— START Selected excerpt —

Each week, through the end of October 2009, a new column will be posted to the Power Players' Lounge. It's intended to be a place where our industry friends can gather to read and hopefully discuss ideas for improving business -- especially important during these challenging economic times. We encourage you to interact with others while hanging out in the Power Players' Lounge, and it's our hope their columns will inspire imagination and debate. Use the comments button at the top and bottom of each article to post your own remarks and observations, and to engage in discussion. Power Players' Lounge columnists include: Bill Gamber, Joe Hyer, Jennifer Mull, Brad Werntz, Kristin Carpenter-Ogden, John Sterling, Josh Guyot, Mike Wallenfels, Beaver Theodosakis, and Sally Grimes.

This column was written by Jennifer Mull, CEO of Backwoods. (jmull@backwoods.com).

Becoming a retail destination people seek out, enjoy, and value is critical to a retailer’s success in the long term. In this economic environment it is easy to think “I’d better lower my prices” and neglect what proves, over time, to be of real importance to your success. Rock-bottom prices will appeal to some consumers, no doubt; however, this is typically not sustainable for most specialty retailers, and it is proving to not be what our primary consumers really value.

— END Selected excerpt —
— START Material provided —

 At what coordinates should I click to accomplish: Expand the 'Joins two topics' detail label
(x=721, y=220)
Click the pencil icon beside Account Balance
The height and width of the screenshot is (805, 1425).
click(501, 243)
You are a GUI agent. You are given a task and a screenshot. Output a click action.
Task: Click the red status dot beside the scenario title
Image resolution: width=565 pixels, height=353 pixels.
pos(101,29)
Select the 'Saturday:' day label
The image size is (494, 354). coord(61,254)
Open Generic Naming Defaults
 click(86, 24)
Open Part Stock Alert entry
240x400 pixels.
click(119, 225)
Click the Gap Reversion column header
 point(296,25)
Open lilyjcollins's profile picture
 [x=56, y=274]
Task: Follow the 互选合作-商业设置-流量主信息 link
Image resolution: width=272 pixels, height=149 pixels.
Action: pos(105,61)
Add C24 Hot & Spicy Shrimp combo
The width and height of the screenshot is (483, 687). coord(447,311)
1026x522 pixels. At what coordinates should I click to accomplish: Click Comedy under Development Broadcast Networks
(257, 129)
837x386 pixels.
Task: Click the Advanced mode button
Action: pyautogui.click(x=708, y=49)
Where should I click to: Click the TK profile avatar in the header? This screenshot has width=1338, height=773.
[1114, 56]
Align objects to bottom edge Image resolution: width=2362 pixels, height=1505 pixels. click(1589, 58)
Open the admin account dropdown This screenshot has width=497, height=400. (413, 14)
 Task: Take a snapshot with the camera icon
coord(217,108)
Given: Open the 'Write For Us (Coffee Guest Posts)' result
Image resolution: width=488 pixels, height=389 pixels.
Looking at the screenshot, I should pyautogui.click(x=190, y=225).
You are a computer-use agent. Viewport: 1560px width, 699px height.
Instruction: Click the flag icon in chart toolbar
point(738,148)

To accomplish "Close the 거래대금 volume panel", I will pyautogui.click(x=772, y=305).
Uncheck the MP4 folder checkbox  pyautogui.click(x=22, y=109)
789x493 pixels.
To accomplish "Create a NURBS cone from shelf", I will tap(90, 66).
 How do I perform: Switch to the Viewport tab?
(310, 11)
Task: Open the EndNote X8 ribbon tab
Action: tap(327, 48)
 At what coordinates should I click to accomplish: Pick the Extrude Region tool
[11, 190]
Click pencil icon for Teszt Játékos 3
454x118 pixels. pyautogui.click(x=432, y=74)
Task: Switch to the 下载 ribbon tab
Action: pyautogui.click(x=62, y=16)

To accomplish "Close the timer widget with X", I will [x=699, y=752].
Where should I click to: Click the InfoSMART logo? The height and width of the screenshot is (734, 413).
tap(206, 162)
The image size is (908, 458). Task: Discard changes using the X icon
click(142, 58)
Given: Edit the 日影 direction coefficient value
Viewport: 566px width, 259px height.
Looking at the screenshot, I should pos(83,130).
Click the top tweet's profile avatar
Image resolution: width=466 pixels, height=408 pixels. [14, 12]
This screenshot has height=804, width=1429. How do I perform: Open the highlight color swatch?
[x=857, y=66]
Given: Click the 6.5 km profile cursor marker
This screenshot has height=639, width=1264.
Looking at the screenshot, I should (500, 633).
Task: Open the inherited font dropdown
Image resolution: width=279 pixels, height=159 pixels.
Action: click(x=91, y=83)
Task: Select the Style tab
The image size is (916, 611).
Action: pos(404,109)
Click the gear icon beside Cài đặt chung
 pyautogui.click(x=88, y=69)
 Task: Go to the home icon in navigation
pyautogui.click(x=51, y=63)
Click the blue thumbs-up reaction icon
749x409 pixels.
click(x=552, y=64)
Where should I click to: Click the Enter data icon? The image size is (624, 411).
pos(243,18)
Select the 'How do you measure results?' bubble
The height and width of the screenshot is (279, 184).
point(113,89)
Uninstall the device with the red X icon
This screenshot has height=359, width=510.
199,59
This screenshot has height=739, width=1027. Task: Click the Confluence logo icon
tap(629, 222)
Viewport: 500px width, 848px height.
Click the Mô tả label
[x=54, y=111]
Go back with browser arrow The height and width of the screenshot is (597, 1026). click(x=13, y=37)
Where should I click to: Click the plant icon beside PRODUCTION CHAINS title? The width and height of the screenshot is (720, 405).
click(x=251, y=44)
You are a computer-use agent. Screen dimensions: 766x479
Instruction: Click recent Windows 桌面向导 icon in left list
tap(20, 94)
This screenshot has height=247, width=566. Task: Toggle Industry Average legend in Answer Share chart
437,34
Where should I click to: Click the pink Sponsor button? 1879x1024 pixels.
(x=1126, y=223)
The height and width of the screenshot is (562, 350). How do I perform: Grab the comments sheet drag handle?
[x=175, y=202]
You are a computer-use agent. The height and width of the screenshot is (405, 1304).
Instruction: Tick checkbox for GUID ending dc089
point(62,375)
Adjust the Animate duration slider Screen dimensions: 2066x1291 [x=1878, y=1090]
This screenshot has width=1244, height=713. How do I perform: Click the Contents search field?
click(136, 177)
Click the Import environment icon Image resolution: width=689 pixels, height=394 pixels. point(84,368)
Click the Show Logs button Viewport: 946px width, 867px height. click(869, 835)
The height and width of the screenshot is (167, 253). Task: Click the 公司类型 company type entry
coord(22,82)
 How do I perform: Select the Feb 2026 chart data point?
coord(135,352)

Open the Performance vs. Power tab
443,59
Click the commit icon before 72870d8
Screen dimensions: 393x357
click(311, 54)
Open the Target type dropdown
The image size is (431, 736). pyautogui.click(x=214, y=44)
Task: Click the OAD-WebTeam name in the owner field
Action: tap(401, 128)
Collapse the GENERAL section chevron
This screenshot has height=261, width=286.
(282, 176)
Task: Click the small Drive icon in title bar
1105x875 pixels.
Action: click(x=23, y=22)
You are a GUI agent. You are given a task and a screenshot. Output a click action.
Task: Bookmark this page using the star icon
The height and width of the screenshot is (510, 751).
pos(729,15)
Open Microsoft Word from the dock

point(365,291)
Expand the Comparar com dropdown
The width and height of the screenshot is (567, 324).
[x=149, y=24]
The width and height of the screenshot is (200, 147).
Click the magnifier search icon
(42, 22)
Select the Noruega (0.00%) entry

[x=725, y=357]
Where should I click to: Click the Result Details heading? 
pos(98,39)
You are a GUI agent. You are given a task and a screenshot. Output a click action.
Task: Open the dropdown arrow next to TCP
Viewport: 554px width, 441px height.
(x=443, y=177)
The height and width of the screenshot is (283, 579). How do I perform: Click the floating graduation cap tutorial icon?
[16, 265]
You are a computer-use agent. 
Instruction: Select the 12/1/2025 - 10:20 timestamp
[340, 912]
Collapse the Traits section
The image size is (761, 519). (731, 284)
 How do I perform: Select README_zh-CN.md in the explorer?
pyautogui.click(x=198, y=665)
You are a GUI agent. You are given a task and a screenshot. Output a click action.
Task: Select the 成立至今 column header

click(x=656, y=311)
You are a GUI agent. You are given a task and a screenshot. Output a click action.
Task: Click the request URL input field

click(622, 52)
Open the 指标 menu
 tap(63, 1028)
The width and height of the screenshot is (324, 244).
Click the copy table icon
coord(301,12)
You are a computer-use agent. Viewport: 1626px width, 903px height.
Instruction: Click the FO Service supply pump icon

— END Material provided —

Quote the passage of the Power Players' Lounge column that starts at the words "Each week, through" and stops after "of Backwoods. (jmull@backwoods.com).".

Each week, through the end of October 2009, a new column will be posted to the Power Players' Lounge. It's intended to be a place where our industry friends can gather to read and hopefully discuss ideas for improving business -- especially important during these challenging economic times. We encourage you to interact with others while hanging out in the Power Players' Lounge, and it's our hope their columns will inspire imagination and debate. Use the comments button at the top and bottom of each article to post your own remarks and observations, and to engage in discussion. Power Players' Lounge columnists include: Bill Gamber, Joe Hyer, Jennifer Mull, Brad Werntz, Kristin Carpenter-Ogden, John Sterling, Josh Guyot, Mike Wallenfels, Beaver Theodosakis, and Sally Grimes.

This column was written by Jennifer Mull, CEO of Backwoods. (jmull@backwoods.com).